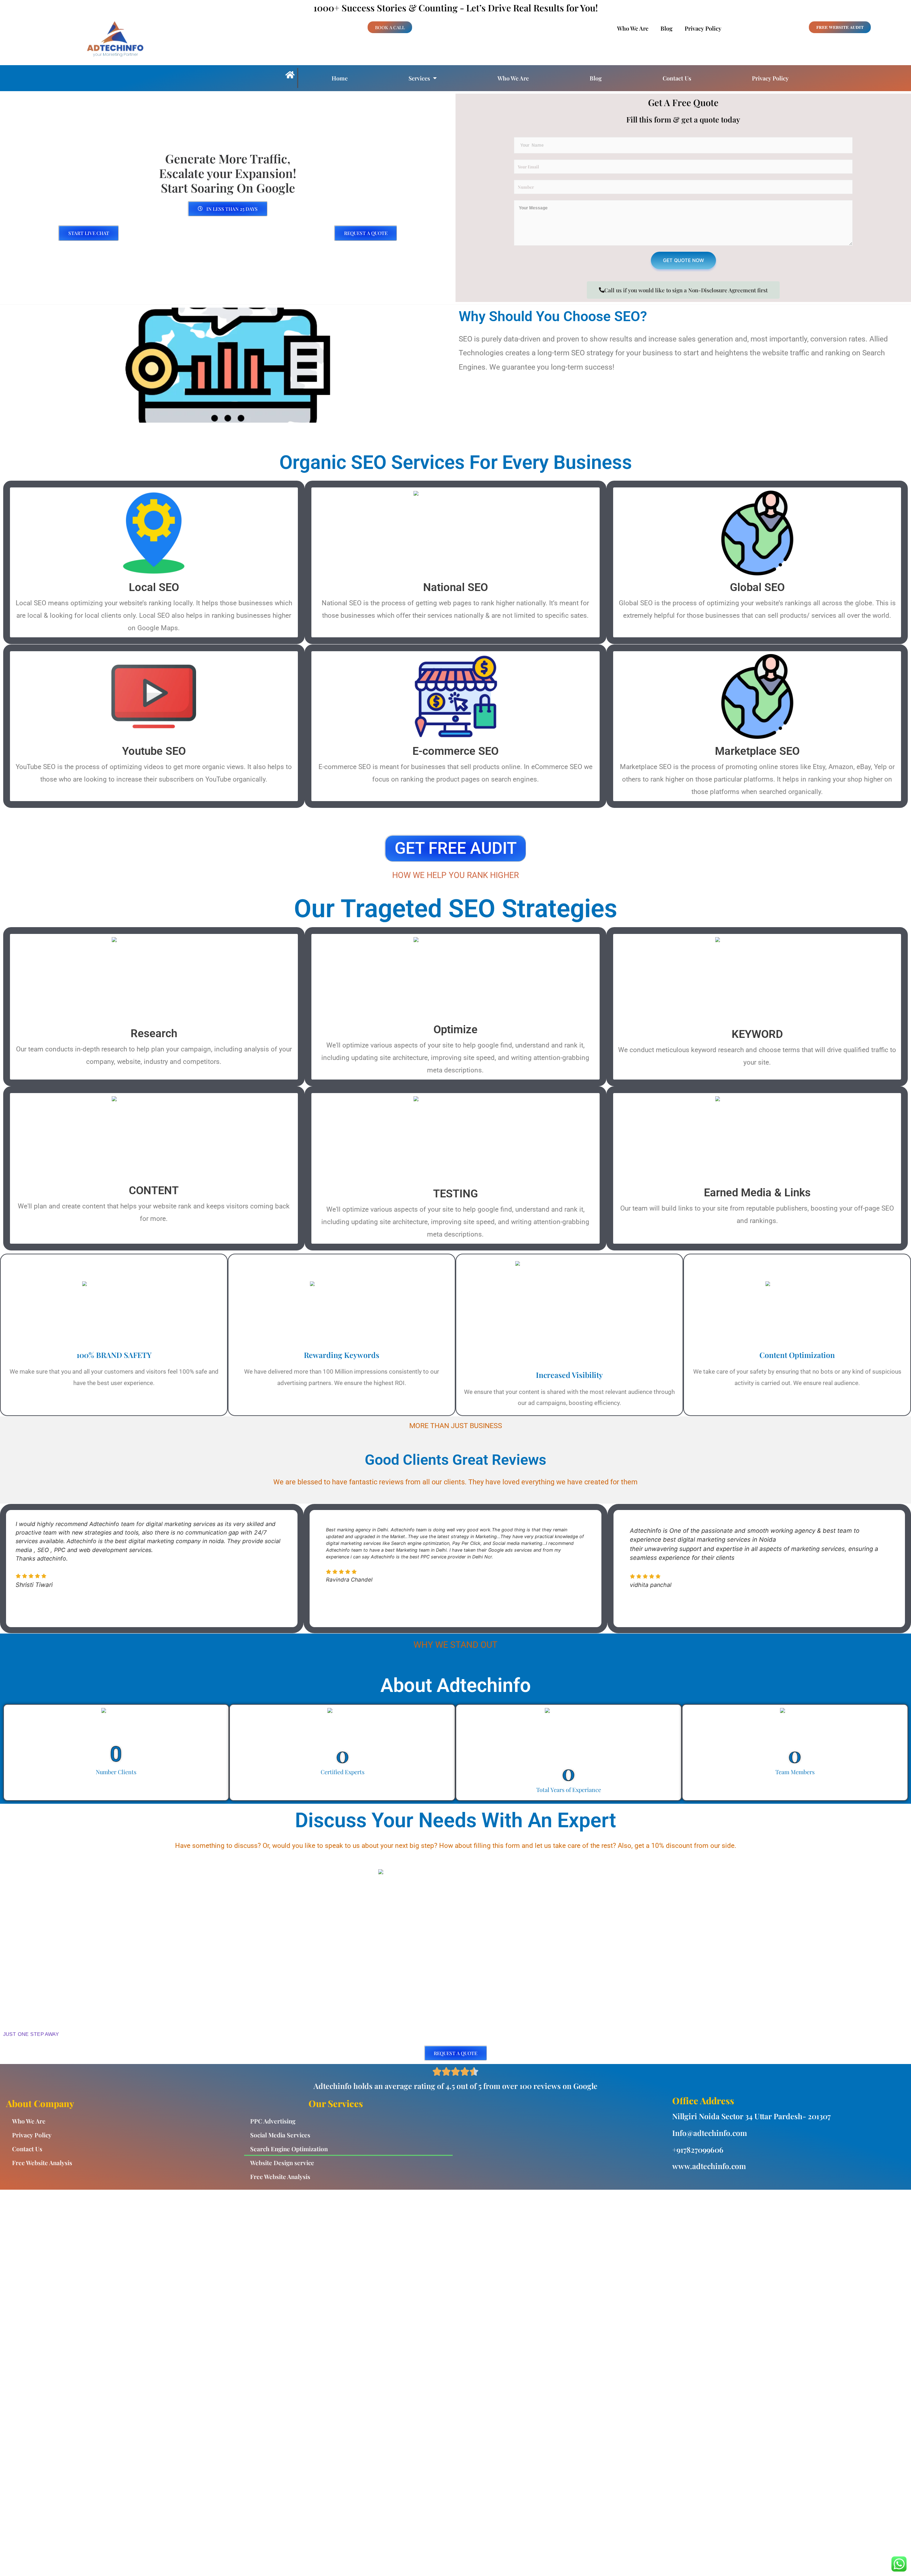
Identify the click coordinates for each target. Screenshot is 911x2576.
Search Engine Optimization (289, 2149)
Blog (666, 28)
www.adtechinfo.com (709, 2166)
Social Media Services (280, 2135)
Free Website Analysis (42, 2163)
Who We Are (632, 28)
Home (340, 78)
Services (419, 78)
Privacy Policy (703, 28)
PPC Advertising (272, 2121)
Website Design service (282, 2163)
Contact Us (677, 78)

# [PROBLEM]
Copy the data word for word. Pictures do not go in the copy.

# [OUTPUT FOR THIS EXERCISE]
Identify the click coordinates for each target. Screenshot is 911x2576.
Search Engine Optimization (289, 2149)
Blog (666, 28)
www.adtechinfo.com (709, 2166)
Social Media Services (280, 2135)
Free Website Analysis (42, 2163)
Who We Are (632, 28)
Home (340, 78)
Services (419, 78)
Privacy Policy (703, 28)
PPC Advertising (272, 2121)
Website Design service (282, 2163)
Contact Us (677, 78)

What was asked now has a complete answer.